The impact of paleogeographic boundary conditions on early Cenozoic climate simulations

Studying warm climates of the geological past is essential to improving our understanding of the Earth’s climate and carbon cycle under elevated atmospheric CO₂ levels. A major challenge in simulating past climates lies in the accurate reconstruction of the paleogeography ­– the spatial distribution of land, mountains, oceans, and their bathymetry. However, the impact of paleogeography and its uncertainty on modelled paleoclimates and model-data misfits is poorly quantified. Here, we quantify the impact of paleogeographic boundary conditions on the simulation of early Cenozoic climates (66 to 34 million years ago) using the IPSL-CM5A2 Earth System Model. We performed a series of paleoclimate simulations for key time slices, such as the early and middle Eocene climatic optima (EECO and MECO), using the most recent paleogeographic reconstructions and with varying atmospheric CO₂ concentrations. We tested alternative paleogeographic scenarios, with particular focus on the different reconstructions of the Neo-Tethyan region and the India-Asia collision. In addition, we evaluate the impact of using different global reference frames, including the latest paleomagnetic reference frame of Vaes et al. (2023, Earth-Science Reviews). We show that the choice of reference frame and paleogeographic reconstruction can significantly impact global ocean circulation as well as regional temperature and precipitation patterns. To assess how paleogeography affects model-data comparisons, we compared model predictions against available paleoclimate proxy records. We find that changes in paleogeographic boundary conditions lead to notable differences in the reconstructed position of proxy sites.

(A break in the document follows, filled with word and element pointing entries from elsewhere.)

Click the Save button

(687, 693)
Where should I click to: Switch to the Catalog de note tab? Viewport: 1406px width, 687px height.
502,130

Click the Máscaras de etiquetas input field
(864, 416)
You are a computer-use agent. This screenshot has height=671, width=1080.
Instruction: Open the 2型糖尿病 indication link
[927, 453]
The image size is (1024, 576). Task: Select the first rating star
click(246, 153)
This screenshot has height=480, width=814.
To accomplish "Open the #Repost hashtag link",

This may affect interpretations of past climates based on proxy records, such as reconstructions of latitudinal temperature gradients or climate sensitivity calculations. Our findings highlight the importance of paleogeography for paleoclimate modelling, and we discuss how future improvement of paleogeographic reconstructions may contribute to advancing our understanding of past climates and the carbon cycle.